As I blogged at the time: Coca-Cola once ran a bunch of posters, showing grown men who ought to know better getting rather carried away at football matches. The line was something along the lines of “One day you will see a goal so beautiful you will want to marry it, move to a small island and live there with it forever.” That’s Bentley’s goal, that is. I want to marry it and have lots of baby wonder-goals with it.

All-Action-No-Plot Celebration of 2008
With Robbie Keane dispensing with the intricate gymnastics, there aren’t too many stand-out nominees. Woodgate’s lumbering jog of exuberance in the Carling Cup final epitomised how we were all feeling, but the best celebrations came around 12 hours later, as Lennon, Jenas, Hutton and, most memorably, Ledley King stumbled out of Faces, with traces of blood barely detectable in their alchohol streams. Classy.

All-Action-No-Plot Moment of 2008
The look on the face of my gooner mate Hawthy as we spanked them 5-1 was priceless, but let’s face it, that would have counted for precious little if we hadn’t completed the job a few weeks later at Wemberley.  It might not have been aesthetically pleasing, but seeing Woody get punched in the face by the ball, which then apologetically stumbled into the empty net, as Woody himself and Berba went slipping and sliding around the turf – I just wish I had been sober enough to remember it more clearly.

All-Action-No-Plot Chant of 2008
Take a bow the Dinamo Zagreb ultras (and there won’t be many times in my life that I come out with that line). We didn’t understand a word of what they said – just as well, I’d imagine – but their song was so good that the Park Laners adopted it as their own, for 15 crazy minutes.

All-Action-No-Plot Manager of 2008
Sigh. This will have to be won by default. Wendy Ramos masterminded the 5-1 over l’Arse, and won us our first trophy in nine years – then undid all the good work and sold Steed. Whereas ‘Arry arrived on a chariot of media goodwill, somehow stumbled across a string of welcome wins, but has since rather lost the magic touch. So the All-Action-No-Plot Manager of 2008 award goes to my boss at work, for giving us wine on the morning of Christmas Eve.

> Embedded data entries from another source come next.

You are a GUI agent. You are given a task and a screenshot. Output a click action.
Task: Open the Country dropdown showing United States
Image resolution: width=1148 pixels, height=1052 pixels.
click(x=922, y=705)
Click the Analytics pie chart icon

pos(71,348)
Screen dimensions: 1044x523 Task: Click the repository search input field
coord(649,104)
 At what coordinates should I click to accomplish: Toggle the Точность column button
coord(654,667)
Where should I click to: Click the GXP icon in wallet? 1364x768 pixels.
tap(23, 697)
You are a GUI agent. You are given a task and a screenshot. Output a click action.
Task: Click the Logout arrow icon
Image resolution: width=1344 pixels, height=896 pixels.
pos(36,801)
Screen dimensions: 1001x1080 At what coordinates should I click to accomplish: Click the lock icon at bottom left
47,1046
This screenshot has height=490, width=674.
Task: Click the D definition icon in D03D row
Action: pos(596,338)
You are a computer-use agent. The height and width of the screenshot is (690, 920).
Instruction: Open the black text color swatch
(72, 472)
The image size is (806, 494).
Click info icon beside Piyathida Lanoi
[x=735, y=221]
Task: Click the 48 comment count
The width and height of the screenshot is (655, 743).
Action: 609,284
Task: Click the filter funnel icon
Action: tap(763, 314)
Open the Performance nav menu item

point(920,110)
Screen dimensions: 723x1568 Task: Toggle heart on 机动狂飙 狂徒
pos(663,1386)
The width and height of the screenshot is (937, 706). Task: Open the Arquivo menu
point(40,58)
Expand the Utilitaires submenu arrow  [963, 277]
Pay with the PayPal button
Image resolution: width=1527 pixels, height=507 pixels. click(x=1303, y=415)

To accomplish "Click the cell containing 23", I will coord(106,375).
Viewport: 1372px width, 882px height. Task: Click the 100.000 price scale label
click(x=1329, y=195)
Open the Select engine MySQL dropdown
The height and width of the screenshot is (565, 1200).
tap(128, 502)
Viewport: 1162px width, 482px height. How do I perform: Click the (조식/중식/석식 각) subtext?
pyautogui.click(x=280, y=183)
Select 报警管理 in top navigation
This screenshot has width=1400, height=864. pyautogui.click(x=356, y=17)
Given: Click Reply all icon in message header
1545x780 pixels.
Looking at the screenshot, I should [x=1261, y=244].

All-Action-No-Plot Young Player of 2008
How old do you have to be to be “young”? I’d say, completely arbitrarily, that 27 is still quite young, so anyone born in the ’80s qualifies for this award. Therefore Ledley wins it, as he lifted the cup for us, which is more than anyone else can say this millenium.

All-Action-No-Plot Player of 2008
As hinted by the preceding award, we’ve not exactly been blessed with stand-out performances this year. Can’t really give it to Keane, after his dastardly exit to his “boyhood club”, Berba had an average year by his standards. Jenas had a bizarrely purple patch at the start of 2008, but normality was soon restored and he quickly became rubbish again. Therefore, the true “player” of 2008 was the man who played away on his stunning wife, the numpty – and got caught, the numpty. Ashely Cole, you dirty cheating rat, show your face and claim your award.

It makes little sense, it’s been manic and much of it beggars belief – 2008 has been quite an all-action-no-plot year. God bless ye merry folk, and all the best for next year. See you in 2009!